Sometimes it’s a door. Sometimes it’s a window. Sometimes it’s a windshield.
A vanquished politician must have something to look forward to, at least metaphorically, after a profound, unexpected defeat like the one Virginia primary voters dealt Republican Rep. Eric Cantor. Fortunately, politics is as littered with bromides about the lessons of losing as it is with losers.
You can always pledge to continue to fight for the American people — as Cantor said he would Wednesday at a news conference, without offering specifics. You can, of course, find a silver lining. And vow to drive not into the sunset but into a new dawn.
“My favorite expression is, ‘The windshield is bigger than the rearview mirror,’ ” former senator Thomas A. Daschle (D-S.D.), who was dethroned in 2004, said by e-mail Wednesday. “I’ve attempted to continue looking through the windshield and could not be much happier.”
Daschle, who had served as the Democratic leader in the Senate, left office with plenty of clout in Washington, which softened the blow. “The key is to avoid dwelling on the loss,” Daschle said. “Some of the saddest people I know do just that.”

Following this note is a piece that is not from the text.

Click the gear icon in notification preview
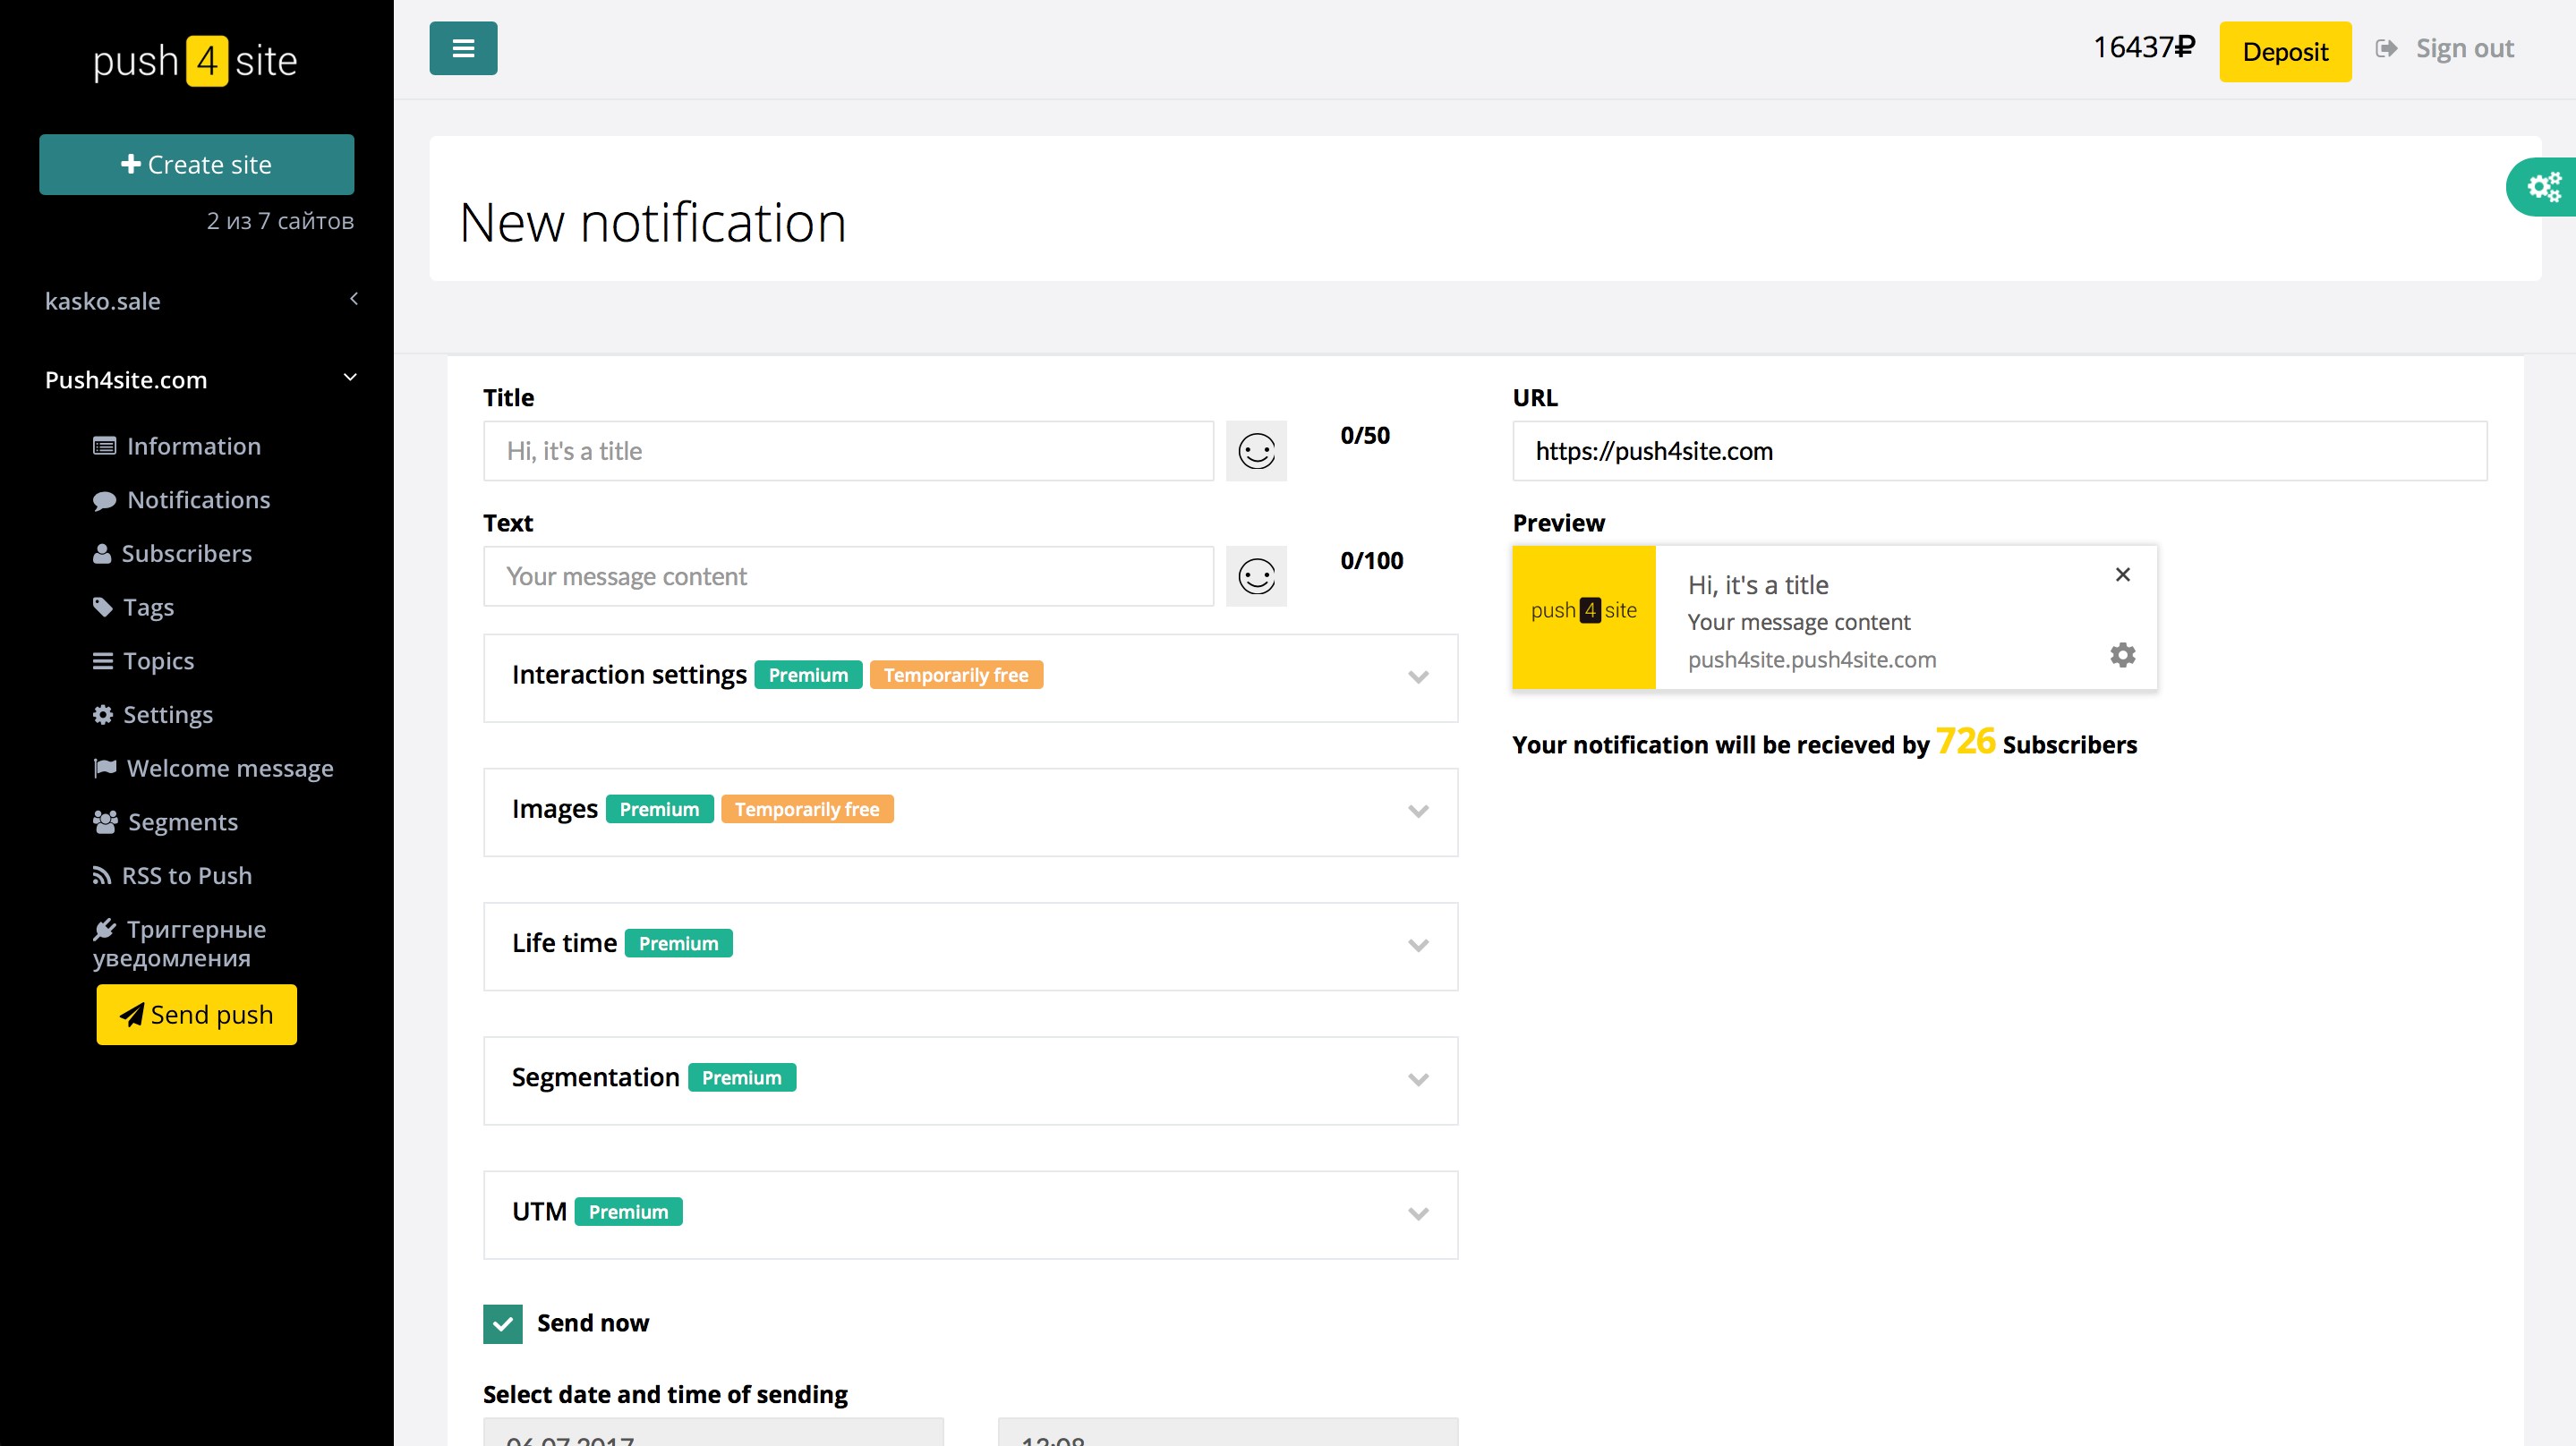 (x=2122, y=655)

Losing an election — especially one you were confident you’d win — can be painful, even devastating, losers say. Some are stoic. Al Gore, after the 2000 presidential election, seemed to wear his emotions on his face, growing a beard.

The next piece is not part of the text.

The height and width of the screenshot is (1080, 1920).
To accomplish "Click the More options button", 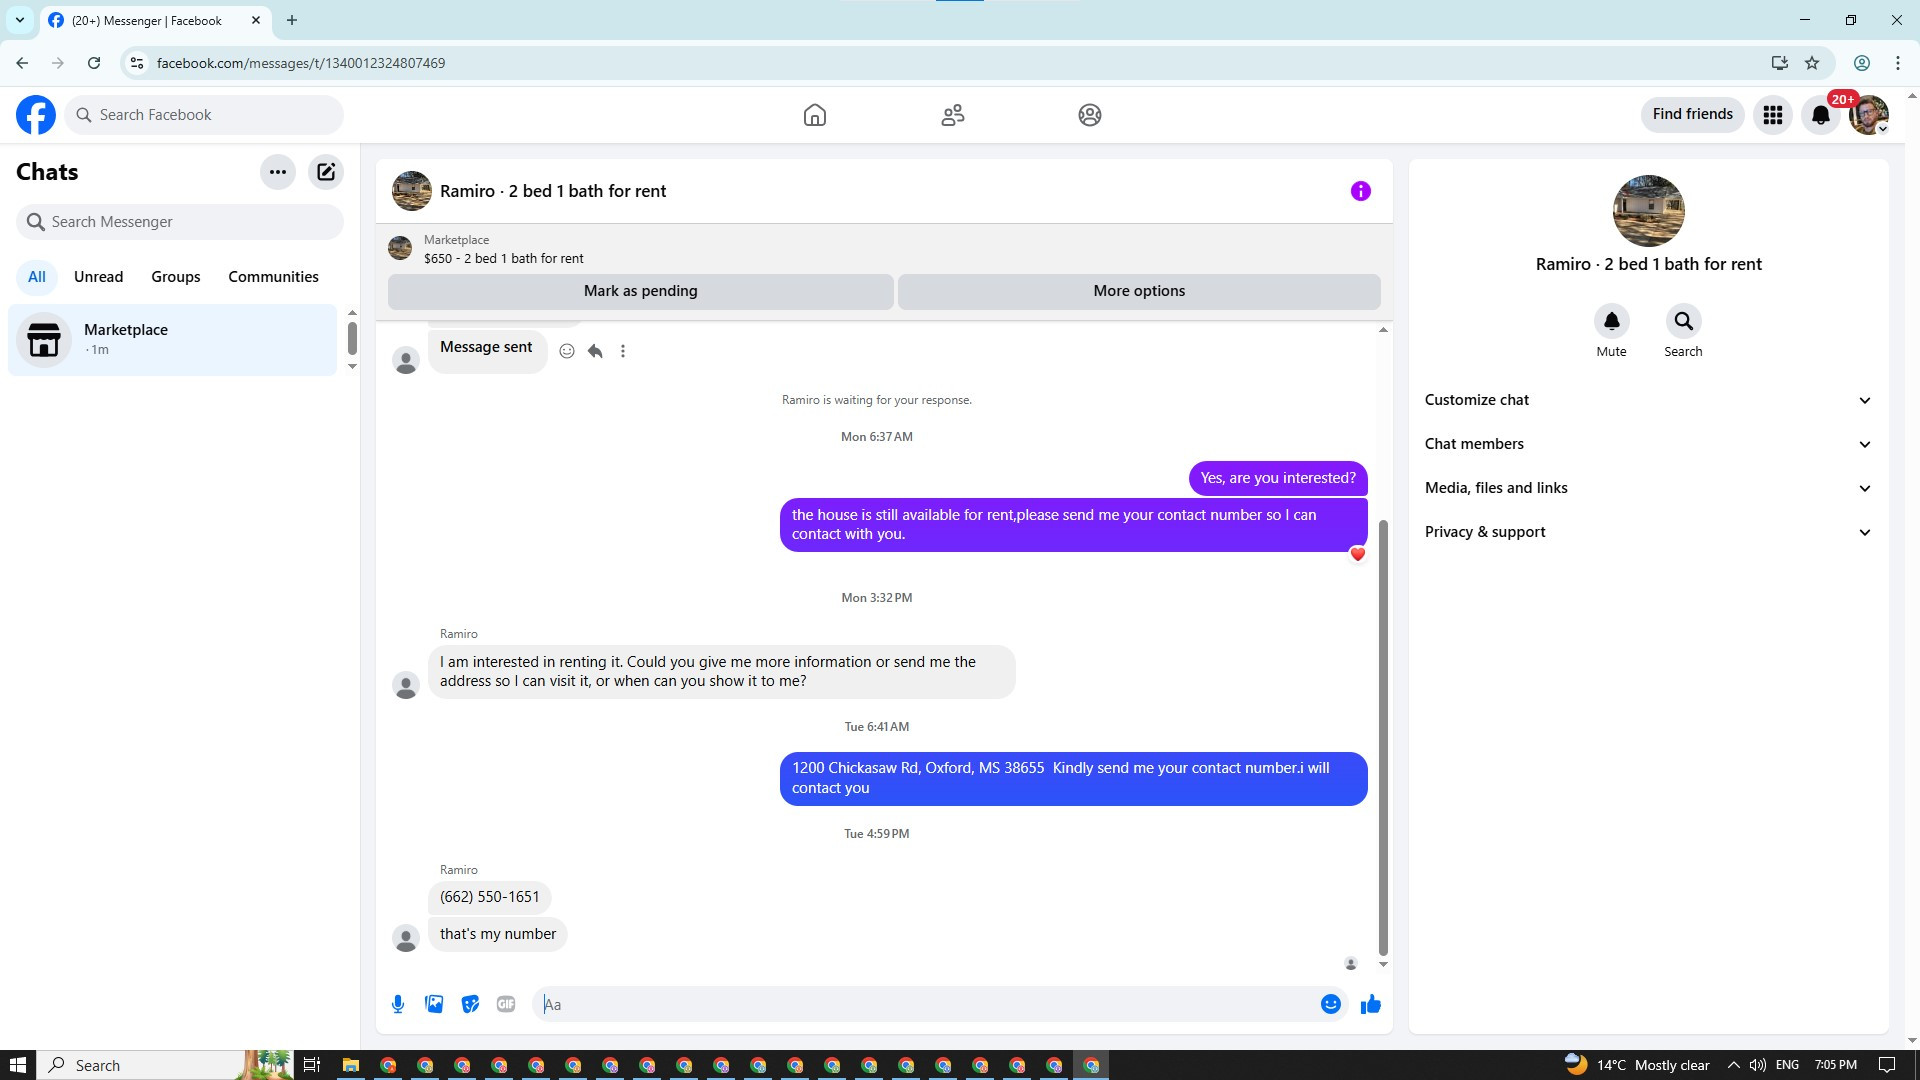I will 1138,291.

Others trust in the Almighty to help them move on.
“If you have faith, you believe that if God closes one door, he opens a window,” said former senator Norm Coleman, the Minnesota Republican who lost in 2008 to Al Franken (D).
Coleman said his pollster had projected victory. “The Franken race, I had the joy of winning on election night; I thought I had won,” he said.
“I had nine months to process that,” he said, referring to the recount battle that ensued. Coleman also had experience working through a previous political loss: He had suffered defeat in 1998 to former professional wrestler Jesse Ventura in a three-way gubernatorial race.
Few saw Ventura coming — just as the pros did not anticipate a win by tea party candidate Dave Brat in Virginia.
Coleman, then mayor of St. Paul, said, “I went right back to work the next morning as mayor, and it was the best four years of my life.”
The second loser in that contest was Skip Humphrey, son of former vice president Hubert H. Humphrey. “For me, obviously, it was a bit traumatic, but you have to put a little humor in it,” he said with a hearty laugh. “I was winning up until the last three-quarters of an hour.”
Well, at least that’s what the numbers showed, but he, like Daschle and Coleman, says he did not look back with regret.
“The bottom line for me always has been, when you close one door, another opens,” Humphrey said. “A richer and fuller life opened up for me.”
On Wednesday, House Speaker John A. Boehner (R-Ohio) dusted off a durable Winston Churchill quote to address the loss by Cantor, the House majority leader, on Tuesday:
“Success is not final, failure is not fatal.”
True enough. Any number of politicians high and low have had second acts. Richard Nixon came back. Bill Clinton was famously called the Comeback Kid.
What keeps the losers going is the same thing that made them winners in the first place: hubris, ego, conviction, certitude.
“That which has propelled you forward before has to propel you forward again,” said Joe Fuld, a Democratic campaign consultant.
“It’s having that drive and fortitude to say, ‘No, I’m right, and I’m going to continue to succeed.’ ”
But when defeat is too much too handle, when a black cloud in the rearview obscures the silver lining, when every door and window seems sealed shut, Fuld offers this prescription, as dispensed in his recent article for Campaigns & Elections magazine:
“Get professional help. If you find yourself unable to leave your home or relate to folks after a campaign, you may be suffering from depression. This can be serious and is more common than you may think.”